GIVEN INSTRUCTION » Quote the listing below verbatim, starting at the line that contains "Image resolution: width=431" and ending after the line that contains "Action: pos(953,66)".

DATA SUPPLIED »
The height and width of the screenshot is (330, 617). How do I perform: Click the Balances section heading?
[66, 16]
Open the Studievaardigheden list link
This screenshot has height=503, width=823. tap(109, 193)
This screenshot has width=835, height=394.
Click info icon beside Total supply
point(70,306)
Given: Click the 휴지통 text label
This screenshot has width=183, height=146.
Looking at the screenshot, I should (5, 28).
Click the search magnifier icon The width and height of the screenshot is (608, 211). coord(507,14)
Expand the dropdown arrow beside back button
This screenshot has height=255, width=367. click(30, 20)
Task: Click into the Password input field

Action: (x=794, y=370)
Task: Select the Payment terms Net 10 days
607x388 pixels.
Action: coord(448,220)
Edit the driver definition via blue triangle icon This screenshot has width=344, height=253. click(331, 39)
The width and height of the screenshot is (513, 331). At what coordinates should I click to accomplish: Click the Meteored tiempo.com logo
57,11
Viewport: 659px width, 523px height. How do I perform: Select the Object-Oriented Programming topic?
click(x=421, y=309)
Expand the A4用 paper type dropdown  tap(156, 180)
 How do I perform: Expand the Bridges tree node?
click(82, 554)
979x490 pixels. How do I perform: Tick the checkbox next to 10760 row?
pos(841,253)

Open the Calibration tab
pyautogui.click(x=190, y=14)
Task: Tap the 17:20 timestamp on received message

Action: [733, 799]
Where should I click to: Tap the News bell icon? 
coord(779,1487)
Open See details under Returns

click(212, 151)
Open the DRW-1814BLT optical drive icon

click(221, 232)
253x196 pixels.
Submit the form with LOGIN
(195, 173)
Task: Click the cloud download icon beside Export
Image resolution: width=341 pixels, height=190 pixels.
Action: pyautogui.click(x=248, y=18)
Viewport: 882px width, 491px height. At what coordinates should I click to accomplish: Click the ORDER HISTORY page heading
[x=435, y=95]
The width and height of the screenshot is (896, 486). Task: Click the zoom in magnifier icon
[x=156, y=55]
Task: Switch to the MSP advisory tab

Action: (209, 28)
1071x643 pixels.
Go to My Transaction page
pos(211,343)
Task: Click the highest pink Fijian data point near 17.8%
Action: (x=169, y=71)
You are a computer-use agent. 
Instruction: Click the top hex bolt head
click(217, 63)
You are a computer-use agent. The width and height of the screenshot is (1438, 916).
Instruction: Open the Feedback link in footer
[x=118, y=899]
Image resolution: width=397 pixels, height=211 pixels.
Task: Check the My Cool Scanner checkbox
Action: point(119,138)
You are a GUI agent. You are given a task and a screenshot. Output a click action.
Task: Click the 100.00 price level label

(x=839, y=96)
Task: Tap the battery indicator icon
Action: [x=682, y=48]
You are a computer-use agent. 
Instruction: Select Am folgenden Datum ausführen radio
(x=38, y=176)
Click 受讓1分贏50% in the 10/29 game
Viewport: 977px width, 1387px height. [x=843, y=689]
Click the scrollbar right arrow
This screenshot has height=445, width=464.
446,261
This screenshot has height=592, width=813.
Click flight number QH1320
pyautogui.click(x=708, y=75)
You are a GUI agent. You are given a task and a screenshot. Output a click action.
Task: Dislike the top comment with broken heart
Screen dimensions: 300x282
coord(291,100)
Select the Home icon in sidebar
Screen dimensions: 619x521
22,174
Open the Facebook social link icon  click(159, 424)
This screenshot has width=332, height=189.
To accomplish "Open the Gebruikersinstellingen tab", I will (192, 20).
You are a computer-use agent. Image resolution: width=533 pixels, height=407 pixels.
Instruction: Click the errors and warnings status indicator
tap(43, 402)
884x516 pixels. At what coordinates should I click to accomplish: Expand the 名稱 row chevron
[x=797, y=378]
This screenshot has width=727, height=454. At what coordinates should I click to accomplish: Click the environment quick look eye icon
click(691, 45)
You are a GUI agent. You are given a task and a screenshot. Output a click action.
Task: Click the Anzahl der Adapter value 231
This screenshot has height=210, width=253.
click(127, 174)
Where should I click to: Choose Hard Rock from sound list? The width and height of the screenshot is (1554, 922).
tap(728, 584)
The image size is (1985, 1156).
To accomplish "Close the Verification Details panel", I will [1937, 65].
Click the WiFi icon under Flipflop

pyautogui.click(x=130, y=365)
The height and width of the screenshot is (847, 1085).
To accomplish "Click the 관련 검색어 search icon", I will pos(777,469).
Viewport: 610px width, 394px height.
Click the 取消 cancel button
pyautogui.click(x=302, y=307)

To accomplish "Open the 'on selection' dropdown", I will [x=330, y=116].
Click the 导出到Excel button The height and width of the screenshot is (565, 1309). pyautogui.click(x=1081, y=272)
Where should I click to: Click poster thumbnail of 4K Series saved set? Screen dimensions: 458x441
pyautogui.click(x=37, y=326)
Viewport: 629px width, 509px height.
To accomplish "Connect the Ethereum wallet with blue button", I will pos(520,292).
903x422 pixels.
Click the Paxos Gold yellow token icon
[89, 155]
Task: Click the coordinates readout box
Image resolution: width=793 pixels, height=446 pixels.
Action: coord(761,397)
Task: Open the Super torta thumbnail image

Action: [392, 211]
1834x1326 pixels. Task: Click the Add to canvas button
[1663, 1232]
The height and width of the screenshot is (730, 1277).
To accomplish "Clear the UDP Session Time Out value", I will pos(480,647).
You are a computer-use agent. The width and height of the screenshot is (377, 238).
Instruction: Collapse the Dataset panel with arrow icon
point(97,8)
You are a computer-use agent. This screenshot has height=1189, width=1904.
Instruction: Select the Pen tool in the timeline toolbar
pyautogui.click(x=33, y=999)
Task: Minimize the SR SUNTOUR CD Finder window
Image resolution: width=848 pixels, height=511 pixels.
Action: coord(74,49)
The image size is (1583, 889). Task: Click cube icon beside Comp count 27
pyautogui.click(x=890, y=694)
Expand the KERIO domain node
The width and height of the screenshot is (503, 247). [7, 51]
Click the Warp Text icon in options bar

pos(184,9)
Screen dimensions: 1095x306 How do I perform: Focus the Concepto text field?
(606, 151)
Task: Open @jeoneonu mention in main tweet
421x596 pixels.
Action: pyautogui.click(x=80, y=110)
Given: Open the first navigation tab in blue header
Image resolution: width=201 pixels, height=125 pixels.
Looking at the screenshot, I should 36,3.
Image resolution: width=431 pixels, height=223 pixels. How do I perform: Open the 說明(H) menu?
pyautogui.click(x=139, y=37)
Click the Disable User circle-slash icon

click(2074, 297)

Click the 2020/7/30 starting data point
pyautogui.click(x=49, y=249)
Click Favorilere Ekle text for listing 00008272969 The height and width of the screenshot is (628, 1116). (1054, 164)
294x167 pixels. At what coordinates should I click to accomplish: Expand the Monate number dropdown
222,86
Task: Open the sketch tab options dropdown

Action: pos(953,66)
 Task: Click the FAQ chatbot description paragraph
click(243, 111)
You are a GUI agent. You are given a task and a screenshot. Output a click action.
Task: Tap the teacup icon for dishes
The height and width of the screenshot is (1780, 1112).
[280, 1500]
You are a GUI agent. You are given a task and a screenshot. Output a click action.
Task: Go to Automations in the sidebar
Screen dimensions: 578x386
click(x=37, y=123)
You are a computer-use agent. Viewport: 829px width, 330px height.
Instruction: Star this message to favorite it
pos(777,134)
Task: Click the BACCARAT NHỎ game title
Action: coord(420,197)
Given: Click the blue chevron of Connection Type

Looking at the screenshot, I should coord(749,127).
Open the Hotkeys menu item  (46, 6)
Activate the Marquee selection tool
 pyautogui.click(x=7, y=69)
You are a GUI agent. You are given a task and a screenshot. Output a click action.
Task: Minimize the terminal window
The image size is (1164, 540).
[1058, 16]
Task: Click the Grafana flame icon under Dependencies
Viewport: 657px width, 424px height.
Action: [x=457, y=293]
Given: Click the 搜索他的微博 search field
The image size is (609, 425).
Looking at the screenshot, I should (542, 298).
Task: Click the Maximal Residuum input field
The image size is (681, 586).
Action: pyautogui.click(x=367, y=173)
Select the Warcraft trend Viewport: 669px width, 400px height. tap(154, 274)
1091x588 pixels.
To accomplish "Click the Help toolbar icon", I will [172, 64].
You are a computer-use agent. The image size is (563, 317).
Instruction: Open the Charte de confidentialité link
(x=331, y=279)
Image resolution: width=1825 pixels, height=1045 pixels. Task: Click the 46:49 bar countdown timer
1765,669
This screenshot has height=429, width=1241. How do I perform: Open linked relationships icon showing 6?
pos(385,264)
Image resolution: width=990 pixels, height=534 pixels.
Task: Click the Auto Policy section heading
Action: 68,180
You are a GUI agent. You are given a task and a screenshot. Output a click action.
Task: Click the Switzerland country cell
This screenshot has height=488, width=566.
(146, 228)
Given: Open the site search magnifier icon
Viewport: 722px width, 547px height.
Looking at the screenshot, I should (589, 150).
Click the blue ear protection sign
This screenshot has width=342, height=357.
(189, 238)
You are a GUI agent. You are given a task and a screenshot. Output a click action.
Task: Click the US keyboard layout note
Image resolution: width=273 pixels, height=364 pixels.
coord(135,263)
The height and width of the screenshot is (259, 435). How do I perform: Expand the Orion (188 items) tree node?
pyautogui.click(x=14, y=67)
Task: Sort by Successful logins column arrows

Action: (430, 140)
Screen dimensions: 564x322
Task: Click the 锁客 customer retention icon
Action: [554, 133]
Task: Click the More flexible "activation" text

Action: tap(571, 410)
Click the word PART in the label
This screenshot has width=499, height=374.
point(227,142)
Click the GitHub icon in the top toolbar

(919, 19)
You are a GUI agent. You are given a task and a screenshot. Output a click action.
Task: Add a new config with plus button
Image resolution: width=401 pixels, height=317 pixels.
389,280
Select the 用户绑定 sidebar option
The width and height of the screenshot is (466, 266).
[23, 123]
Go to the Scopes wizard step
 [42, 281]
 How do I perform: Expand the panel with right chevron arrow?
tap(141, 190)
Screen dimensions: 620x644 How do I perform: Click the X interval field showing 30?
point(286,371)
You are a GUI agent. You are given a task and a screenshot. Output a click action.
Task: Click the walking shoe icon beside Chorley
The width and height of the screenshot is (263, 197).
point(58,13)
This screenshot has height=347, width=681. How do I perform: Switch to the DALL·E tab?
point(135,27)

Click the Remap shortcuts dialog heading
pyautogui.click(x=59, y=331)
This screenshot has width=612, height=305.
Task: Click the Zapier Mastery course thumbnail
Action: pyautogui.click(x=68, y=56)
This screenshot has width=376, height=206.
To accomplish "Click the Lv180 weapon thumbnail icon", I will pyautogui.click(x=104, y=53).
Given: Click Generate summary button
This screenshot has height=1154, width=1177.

FULL ANSWER »
Image resolution: width=431 pixels, height=223 pixels. How do I perform: Open the 說明(H) menu?
pyautogui.click(x=139, y=37)
Click the Disable User circle-slash icon

click(2074, 297)

Click the 2020/7/30 starting data point
pyautogui.click(x=49, y=249)
Click Favorilere Ekle text for listing 00008272969 The height and width of the screenshot is (628, 1116). (1054, 164)
294x167 pixels. At what coordinates should I click to accomplish: Expand the Monate number dropdown
222,86
Task: Open the sketch tab options dropdown

Action: pos(953,66)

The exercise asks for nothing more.